Thomas Jefferson famously said that “[i]t does me no injury for my neighbour to say there are twenty gods, or no god. It neither picks my pocket nor breaks my leg.” Note what Jefferson did not say: “my neighbor is entitled to pick my pocket and break my leg, so long as the government can refill my pocket and pay for a cast on my leg.”
But the latter formulation seemed to influence last week’s Eighth Circuit ruling that the Religious Freedom Restoration Act (RFRA) bars the government from implementing an accommodation for employers with religious objections to including contraception in their health plans. In my previous post, I explained why the Eighth Circuit reduced RFRA’s substantial-burden requirement to a mere formality, potentially subjecting any and every federal law or regulation to strict scrutiny. Once things get to strict scrutiny, the Eighth Circuit goes even further, suggesting that a federal regulation cannot be sustained if the government could, in theory, provide the benefit or service itself.
The Eighth Circuit first applied this approach to the process by which employers obtain the religious exemption. Under the current rules, an objecting organization need only send a written notice to the government and identify its insurance provider or third-party administrator; the government then works with the insurance provider or third-party administrator to arrange for the employees to receive the contraceptive coverage to which they are entitled by law.
The Eighth Circuit, however, reasoned that there is a less-restrictive alternative to requiring this information, since the government could identify the necessary insurance providers and third-party administrators on its own—well, maybe: “Even if the [third-party administrators] are not known, the government has not shown at this stage of the proceedings that the inconvenience of identifying the [third-party administrators] likely would create an administrative problem of sufficient magnitude to make its entire scheme unworkable.” According to the Eighth Circuit, then, no disclosure requirement can be sustained unless the government can prove that it would be unable to discover the information after its own investigation.
Because the plaintiffs would likely object to even this alternative, the Eighth Circuit went further still, suggesting that RFRA can block virtually any regulation of the private sector on the ground that the government could always do the job itself. The plaintiffs argued that “the government could provide subsidies, reimbursements, tax credits, or tax deducations to employees, or that the government could pay for the distribution of contraceptives at community health centers, public clinics, and hospitals with income-based support”; the Eighth Circuit agreed that “the government has not shown that these alternatives are infeasible.”
Courts have not previously accepted the argument that “the government can always put the affected employees on public assistance,” and for good reason. Consider the following scenarios:
- The owner of a law firm believes, as a matter of faith, that women should never be the primary breadwinner in their household.
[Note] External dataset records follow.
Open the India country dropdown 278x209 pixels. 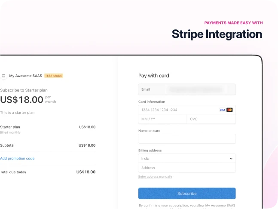click(187, 159)
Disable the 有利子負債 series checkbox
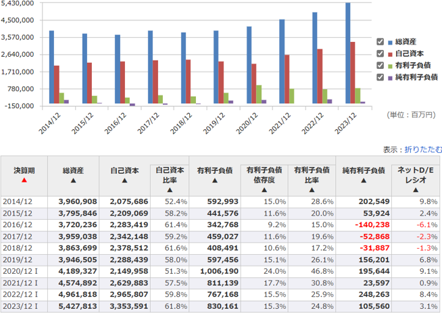The width and height of the screenshot is (442, 313). (x=380, y=66)
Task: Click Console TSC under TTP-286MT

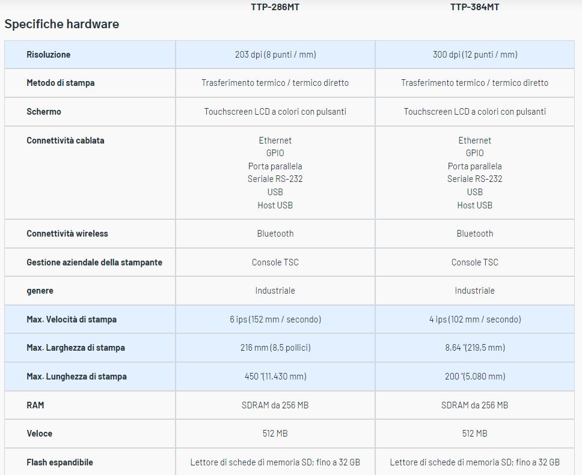Action: coord(275,262)
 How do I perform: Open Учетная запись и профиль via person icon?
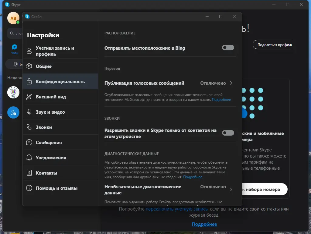click(29, 51)
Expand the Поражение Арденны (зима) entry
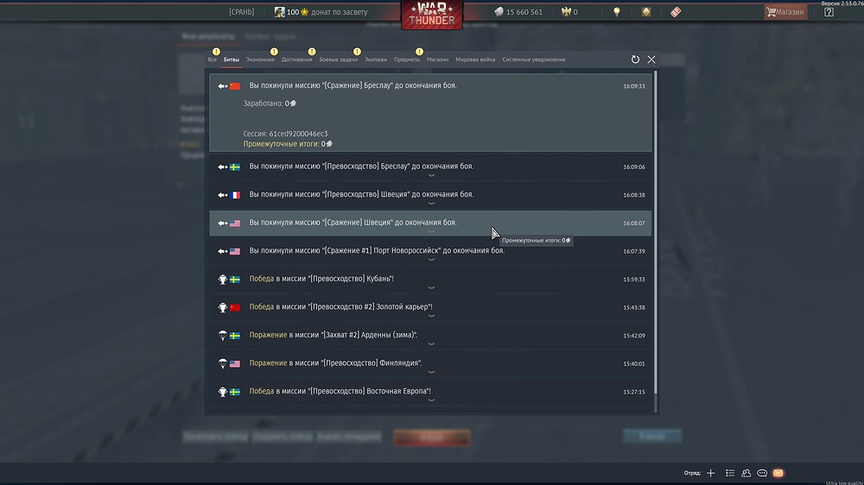Screen dimensions: 864x485 [430, 336]
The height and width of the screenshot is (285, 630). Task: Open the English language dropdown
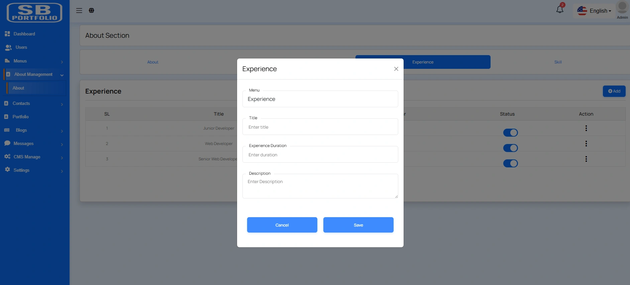coord(595,11)
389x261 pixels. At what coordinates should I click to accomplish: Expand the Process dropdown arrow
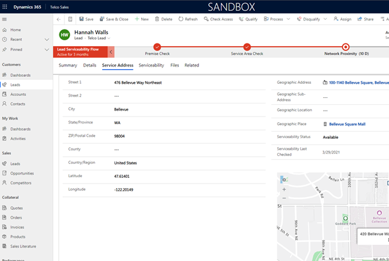coord(288,19)
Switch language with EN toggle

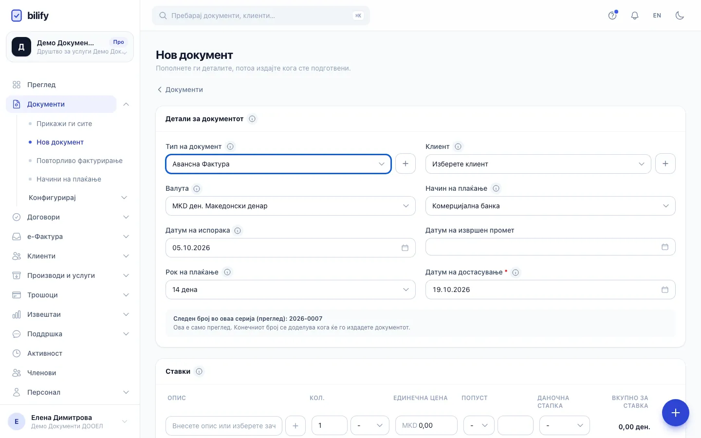click(x=657, y=16)
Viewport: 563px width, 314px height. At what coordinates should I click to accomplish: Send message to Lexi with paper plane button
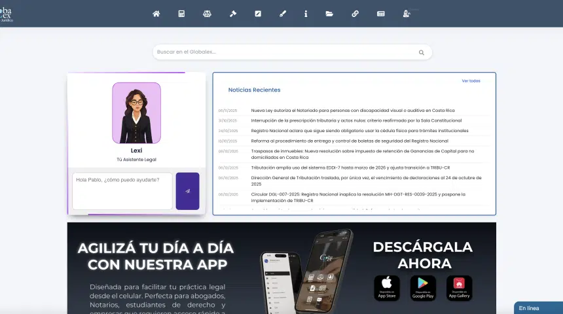187,191
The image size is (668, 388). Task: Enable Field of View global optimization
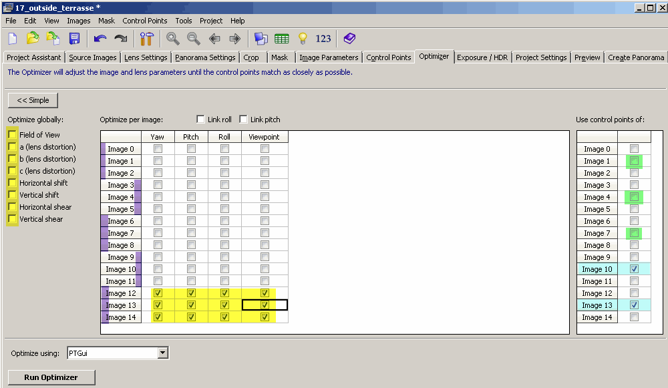(12, 135)
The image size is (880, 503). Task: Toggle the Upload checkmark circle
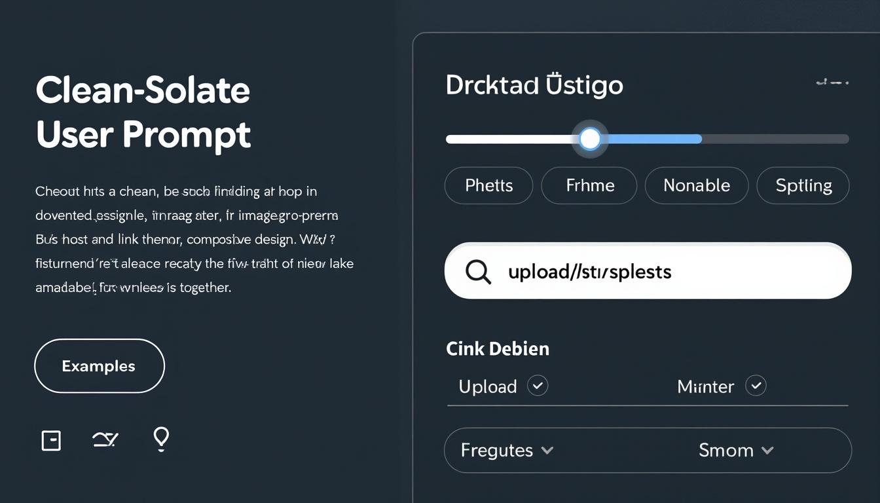(538, 386)
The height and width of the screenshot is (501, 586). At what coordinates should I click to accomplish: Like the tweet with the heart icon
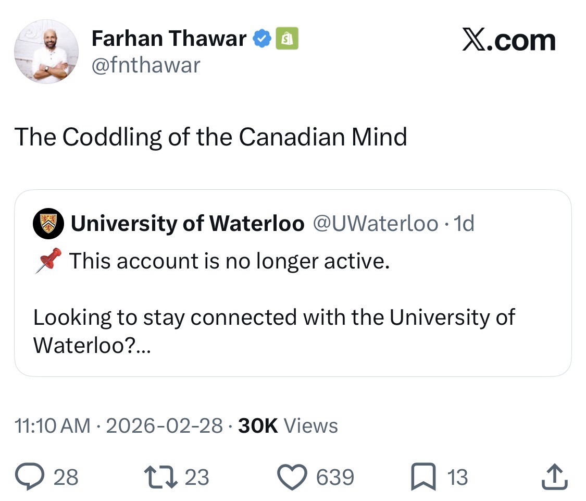pos(293,477)
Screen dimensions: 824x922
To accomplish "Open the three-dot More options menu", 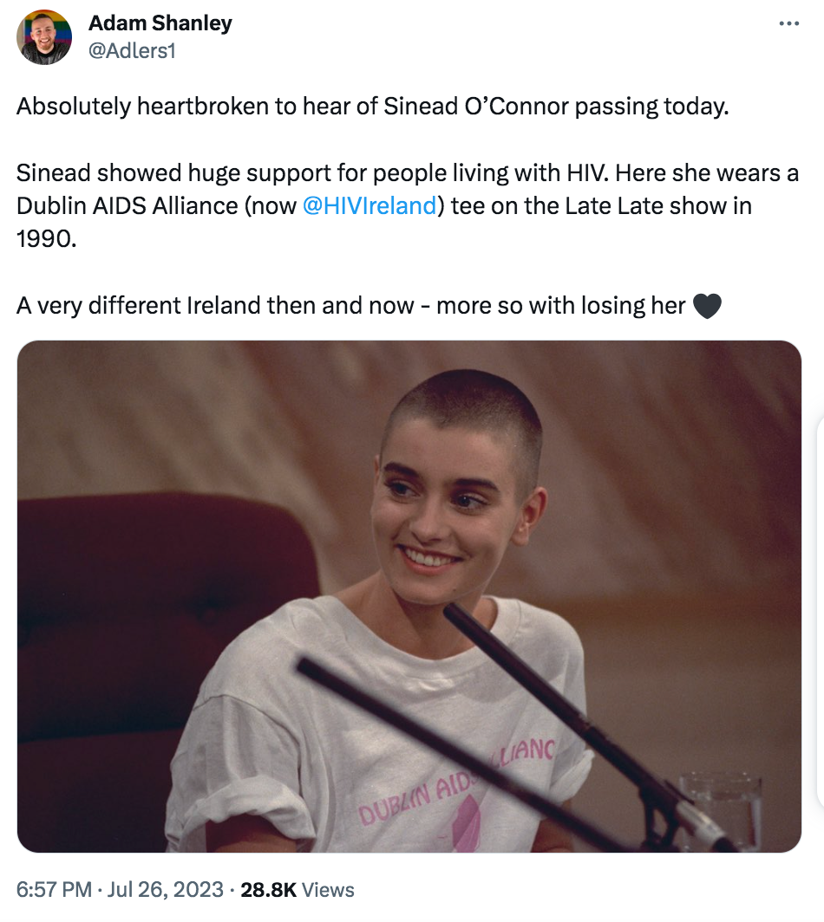I will pos(788,23).
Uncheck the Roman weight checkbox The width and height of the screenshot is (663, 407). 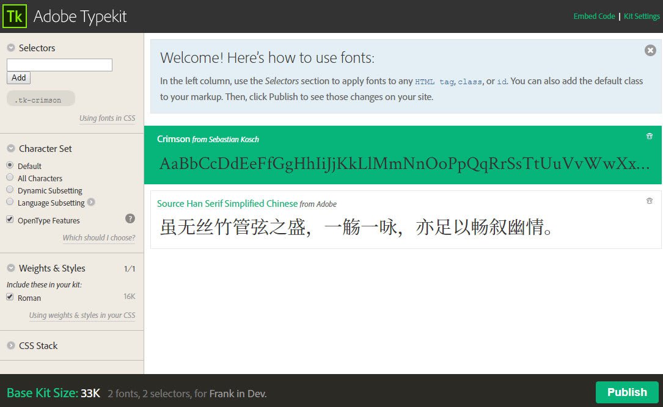tap(9, 298)
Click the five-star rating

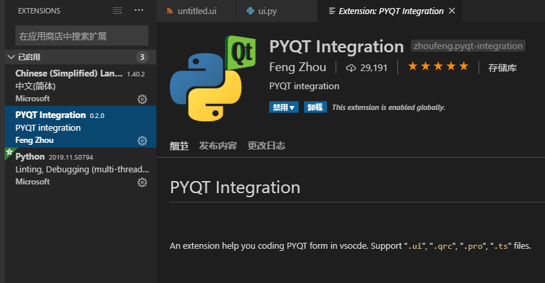(438, 67)
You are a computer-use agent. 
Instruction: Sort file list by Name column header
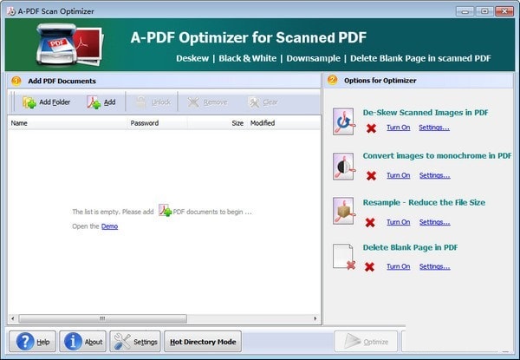click(67, 123)
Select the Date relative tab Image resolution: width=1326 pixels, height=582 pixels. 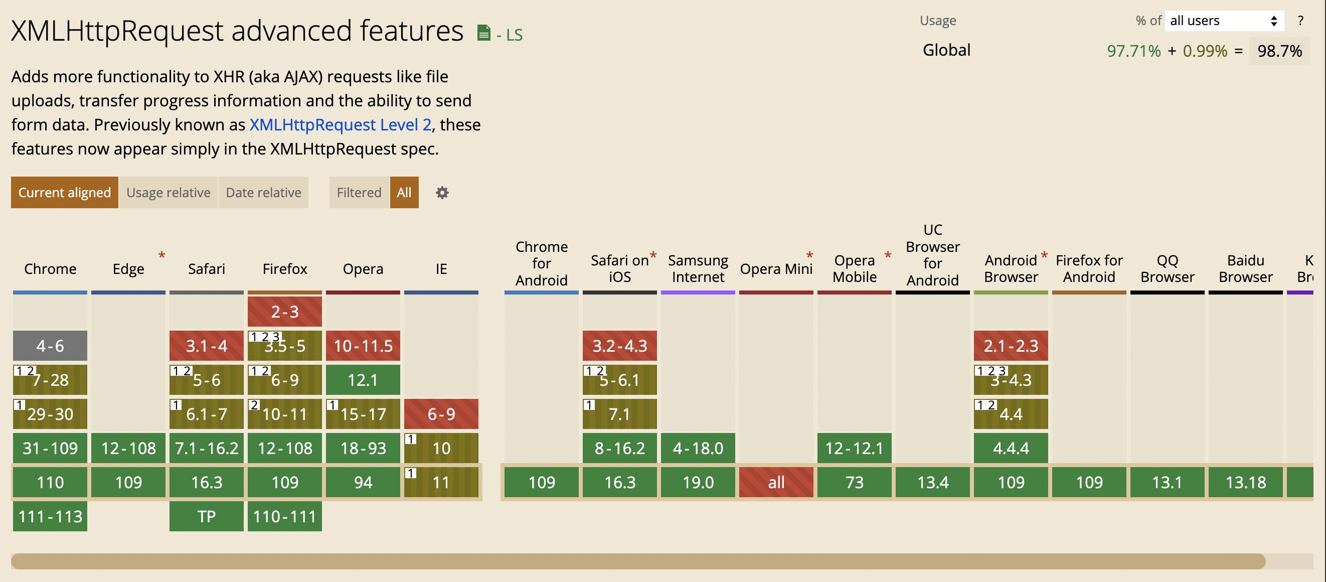click(264, 193)
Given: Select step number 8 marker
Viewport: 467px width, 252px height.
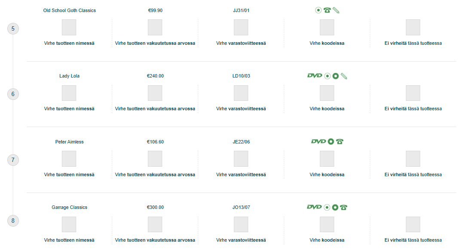Looking at the screenshot, I should [13, 221].
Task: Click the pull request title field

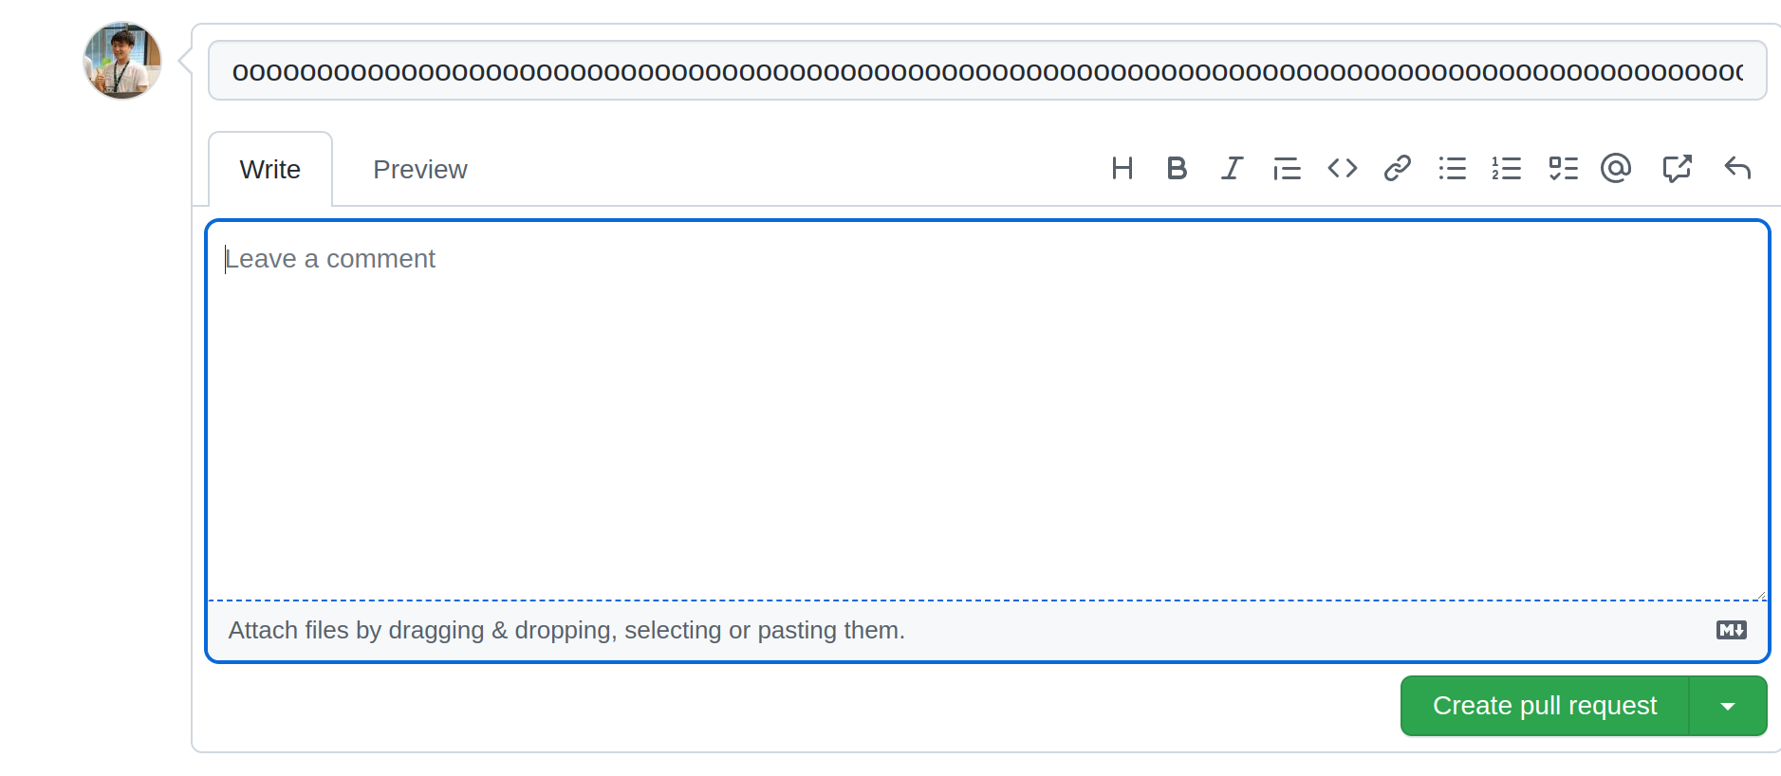Action: tap(987, 68)
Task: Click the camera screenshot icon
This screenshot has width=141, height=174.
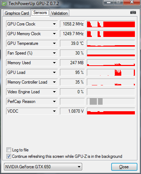Action: pos(133,13)
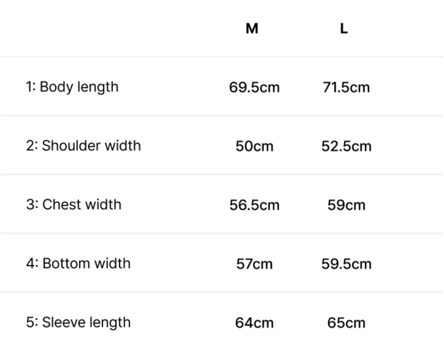This screenshot has height=349, width=444.
Task: Click the Bottom width row label
Action: pyautogui.click(x=78, y=264)
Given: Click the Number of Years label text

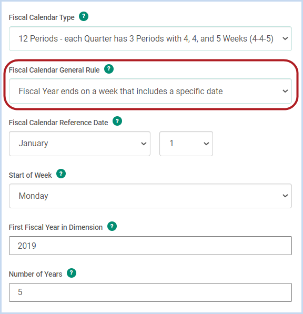Looking at the screenshot, I should pyautogui.click(x=35, y=274).
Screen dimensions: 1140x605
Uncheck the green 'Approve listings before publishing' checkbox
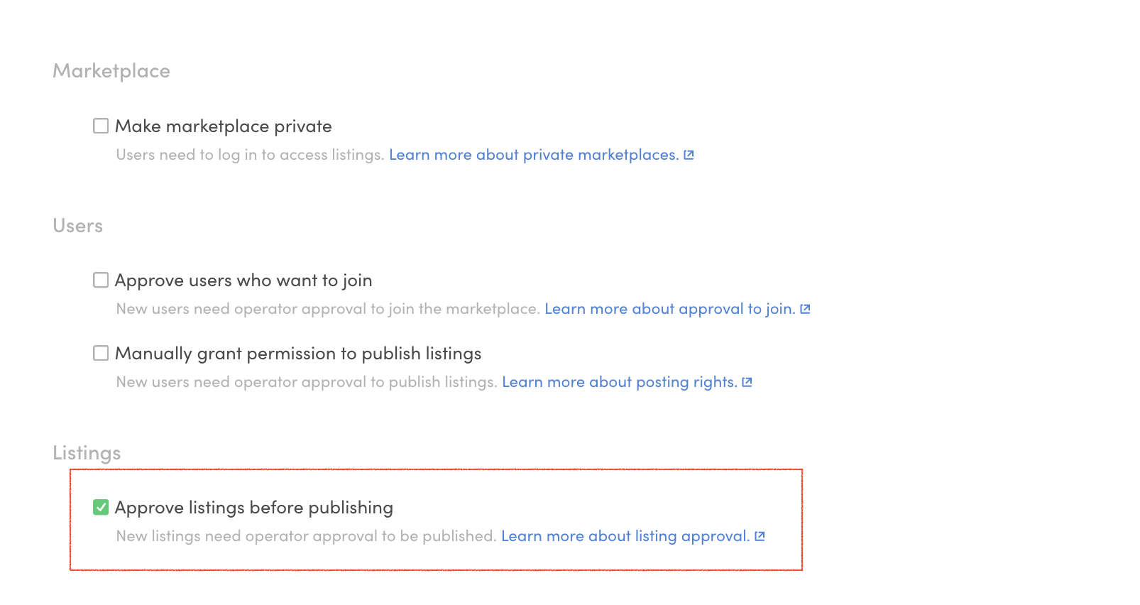coord(101,507)
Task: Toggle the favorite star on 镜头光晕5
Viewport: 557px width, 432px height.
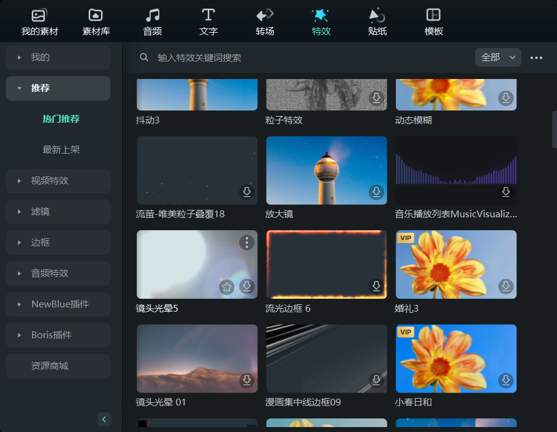Action: point(226,286)
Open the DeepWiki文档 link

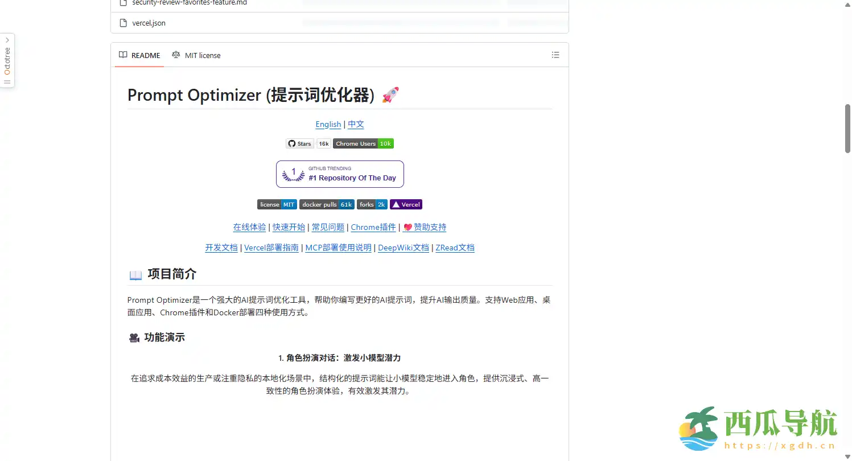coord(403,248)
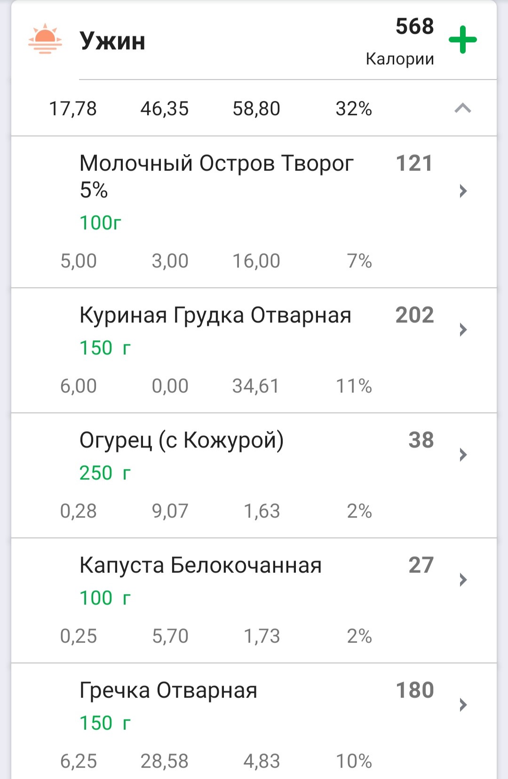Open Молочный Остров Творог 5% entry

[216, 176]
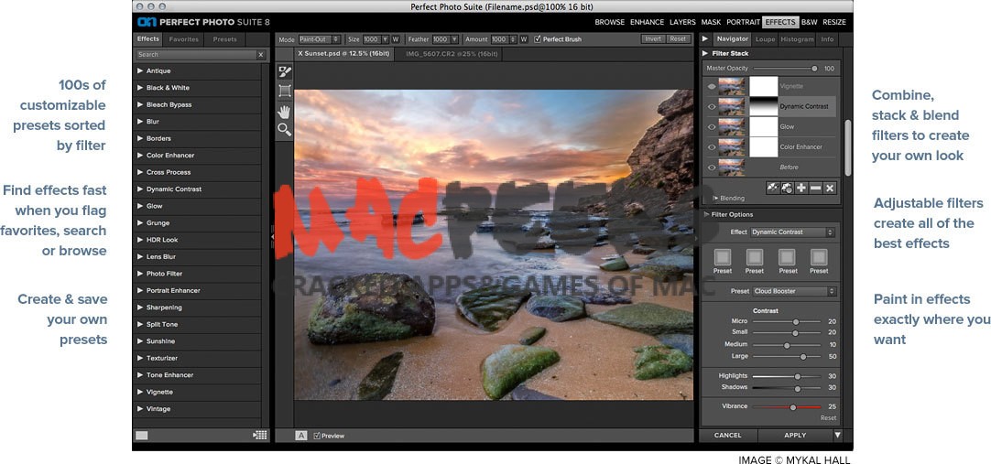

As a result, he pays women lawyers half as much as their male counterparts. The owner argues that there is a less-restrictive alternative to enforcing the equal-pay laws: the government can offer a salary supplement to the affected women.
- The owner of a commercial shipping company refuses, due to his religious beliefs, to hire Catholic drivers. The owner argues that there is a less-restrictive alternative to enforcing the ban on religious discrimination: the government can hire the discriminatee to work at the Postal Service.
- The owner of a mining company objects on religious grounds to providing helmets to the company’s miners. The owner argues that there is a less-restrictive alternative to enforcing the federal worker-safety rules: OSHA can arrange to deliver helmets to the mine workers at their homes.
Yet under the Eighth Circuit’s approach, RFRA might prevent the application of federal employment law in each of those cases.
Not long ago, plaintiffs tried and failed to bring similar free exercise challenges to rules requiring Social Security payments, minimum wage and overtime compensation, and equal pay. In each case, the court allowed the government to enforce federal law and refused to allow exemptions that would “operate[ ] to impose the employer’s religious faith on the employees.”
In none of those cases did the courts say, “The employers should be exempt because the government can make up for the loss of compensation.” The already-accommodated contraception objectors have no basis to demand more here.
Greg Lipper is Senior Litigation Counsel at Americans United for Separation of Church and State. You can follow him on Twitter at @theglipper.
2 thoughts to “RFRA Jumps The Shark: The 8th Circuit Strikes Down the Contraception Accommodation (Part 2)”
“subjecting any and every federal law or regulation to strict scrutiny”
That is the desired state. As for you examples, you make a great case for employment contracts at will. That solves the problem of government deciding which objections are legitimate and which ones are not. We are either free to associate of we are not.
RFRA and other statutes using the same “least restrictive means” language (i.e., RLUIPA and state RFRAs) essentially incentivize the courts to make decisions based on imaginary laws, regardless of their passability at the legislative level.
RFRAs are the ultimate enabler of activist judges.